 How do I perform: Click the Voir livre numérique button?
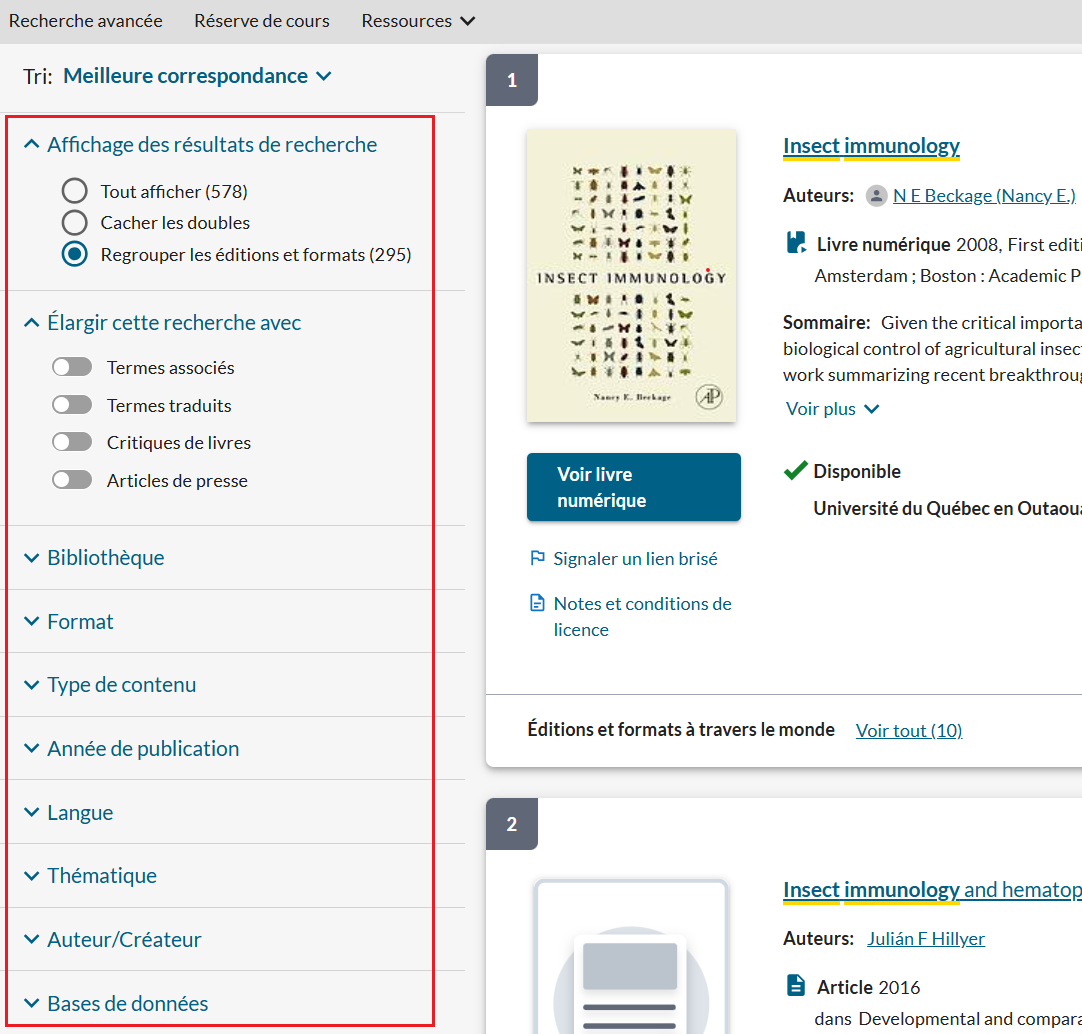[633, 487]
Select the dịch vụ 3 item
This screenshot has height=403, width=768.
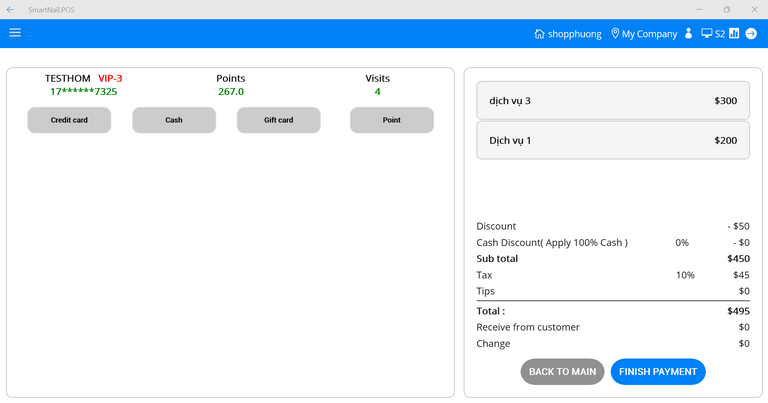coord(612,101)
========
What you are asked to do: A verbatim copy of the listing, with all pictures removed, is required.

Response to this task:
 How do I perform: Click the Voir livre numérique button?
[633, 487]
Select the dịch vụ 3 item
This screenshot has height=403, width=768.
coord(612,101)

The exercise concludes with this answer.